Nivel 3. Zona de Desastre Post-Tsunami de Juguetes’. Hay más juguetes que suelo visible. Necesitas habilidades parkour para llegar al baño. La mesa del comedor es un cementerio de proyectos de manualidades a medio terminar. Agotamiento. Te rindes y decides que es «la personalidad de la casa».
Nivel 4.El Expediente X del Refrigerador’. El Nivel 3 más platos sucios acumulados y una verdura en la nevera con vida propia y peluda. Los calcetines perdidos ya no se buscan, se consideran ofrendas a los duendes del lavadero. Culpa alta. Te preguntas si deberías llamar a una unidad de descontaminación.
Nivel 5.La Lavadora No Lava Sola. ¡Alarma! La cesta de la ropa está rebosante y has empezado a usar ropa interior de emergencia que habías jurado no volver a ponerte. Esto es el caos absoluto donde la funcionalidad se ha perdido. Pánico.
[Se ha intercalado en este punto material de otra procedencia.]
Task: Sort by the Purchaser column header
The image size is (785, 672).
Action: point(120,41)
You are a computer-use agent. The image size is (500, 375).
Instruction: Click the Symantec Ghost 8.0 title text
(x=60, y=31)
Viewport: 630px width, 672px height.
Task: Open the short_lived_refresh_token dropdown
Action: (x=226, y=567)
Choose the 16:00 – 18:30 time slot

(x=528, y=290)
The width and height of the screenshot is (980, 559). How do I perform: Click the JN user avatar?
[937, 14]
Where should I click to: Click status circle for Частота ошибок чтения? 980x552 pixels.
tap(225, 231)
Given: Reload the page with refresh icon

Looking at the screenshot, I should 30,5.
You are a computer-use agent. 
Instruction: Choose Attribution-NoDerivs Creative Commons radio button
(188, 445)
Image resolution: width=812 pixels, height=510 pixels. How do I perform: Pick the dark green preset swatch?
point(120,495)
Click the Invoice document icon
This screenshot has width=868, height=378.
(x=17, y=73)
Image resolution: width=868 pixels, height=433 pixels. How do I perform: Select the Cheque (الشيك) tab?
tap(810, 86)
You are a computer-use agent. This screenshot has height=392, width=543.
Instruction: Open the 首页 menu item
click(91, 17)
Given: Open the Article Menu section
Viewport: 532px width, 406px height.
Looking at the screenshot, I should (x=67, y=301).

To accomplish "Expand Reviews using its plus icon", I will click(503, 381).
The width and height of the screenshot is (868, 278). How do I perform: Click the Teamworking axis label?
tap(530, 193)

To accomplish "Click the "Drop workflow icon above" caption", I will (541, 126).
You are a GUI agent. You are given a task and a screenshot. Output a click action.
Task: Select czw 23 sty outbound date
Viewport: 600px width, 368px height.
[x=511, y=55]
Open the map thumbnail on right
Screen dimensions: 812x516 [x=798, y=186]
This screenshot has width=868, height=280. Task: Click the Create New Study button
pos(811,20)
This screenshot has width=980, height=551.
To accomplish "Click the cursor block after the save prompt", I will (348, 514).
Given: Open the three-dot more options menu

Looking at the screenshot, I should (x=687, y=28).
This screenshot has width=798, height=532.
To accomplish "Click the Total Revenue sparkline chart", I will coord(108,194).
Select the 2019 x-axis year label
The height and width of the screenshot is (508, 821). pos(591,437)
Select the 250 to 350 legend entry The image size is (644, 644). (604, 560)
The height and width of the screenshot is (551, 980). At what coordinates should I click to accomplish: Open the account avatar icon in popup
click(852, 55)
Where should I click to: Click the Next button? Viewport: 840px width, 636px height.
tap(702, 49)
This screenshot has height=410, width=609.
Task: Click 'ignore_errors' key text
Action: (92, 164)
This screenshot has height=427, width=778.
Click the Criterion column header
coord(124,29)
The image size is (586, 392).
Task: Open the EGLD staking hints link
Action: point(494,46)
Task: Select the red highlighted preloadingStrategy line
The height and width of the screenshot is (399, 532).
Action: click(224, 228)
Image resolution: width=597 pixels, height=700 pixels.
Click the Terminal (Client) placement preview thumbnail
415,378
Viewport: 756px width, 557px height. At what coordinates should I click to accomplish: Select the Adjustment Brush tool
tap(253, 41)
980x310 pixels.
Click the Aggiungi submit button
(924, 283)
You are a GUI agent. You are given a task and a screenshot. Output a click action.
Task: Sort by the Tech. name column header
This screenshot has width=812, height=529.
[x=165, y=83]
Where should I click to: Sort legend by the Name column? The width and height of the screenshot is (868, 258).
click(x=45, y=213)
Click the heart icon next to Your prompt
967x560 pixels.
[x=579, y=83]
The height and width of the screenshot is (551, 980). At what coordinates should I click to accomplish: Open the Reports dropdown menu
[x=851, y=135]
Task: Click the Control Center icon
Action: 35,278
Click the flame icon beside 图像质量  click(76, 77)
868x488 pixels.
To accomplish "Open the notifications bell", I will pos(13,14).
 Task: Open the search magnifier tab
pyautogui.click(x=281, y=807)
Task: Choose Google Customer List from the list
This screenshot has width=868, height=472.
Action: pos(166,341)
Es hora de poner una lavadora (y luego olvidarte de tenderla).
Mi casa suele fluctuar entre el Nivel 2 y el Nivel 3. Y sí, si me pides la «prueba del suelo» (un examen rápido para ver si el suelo está apto para consumir alimentos), la suspenderíamos automáticamente.
Un Mensaje de Desarme: La Verdadera Mala Madre
Vivimos en una cultura que nos dice que el orden externo equivale al éxito interno. Que si la casa es un templo, eres una madre excelente. Pero tengo una revelación importante: la limpieza obsesiva es incompatible con la primera infancia. Si pasas tus tardes persiguiendo migas, regañando a tus hijos por el juguete que acaban de sacar, o doblando ropa a medianoche con una linterna para no despertar a nadie, estás perdiendo algo valioso: tu paz mental. La verdadera «mala madre» no es la que tiene una pila de platos esperando. Es la que pierde la oportunidad de sentarse en ese sofá desordenado, abrazar a su hijo y beberse un café (frío, por supuesto) en silencio, porque está demasiado ocupada persiguiendo un ideal imposible de perfección doméstica.
El caos es una señal de que la vida está ocurriendo. De que se está jugando, creando, riendo y, sí, también ensuciando mucho. Así que, la próxima vez que te sientas culpable por el «Desorden Creativo» de tu hogar, recuérdate a ti misma que tienes dos opciones: 1) Estar de mal humor con una cocina brillante, o 2) Estar feliz con Palitos de Pescado y un salón que parece que acaba de pasar un terremoto.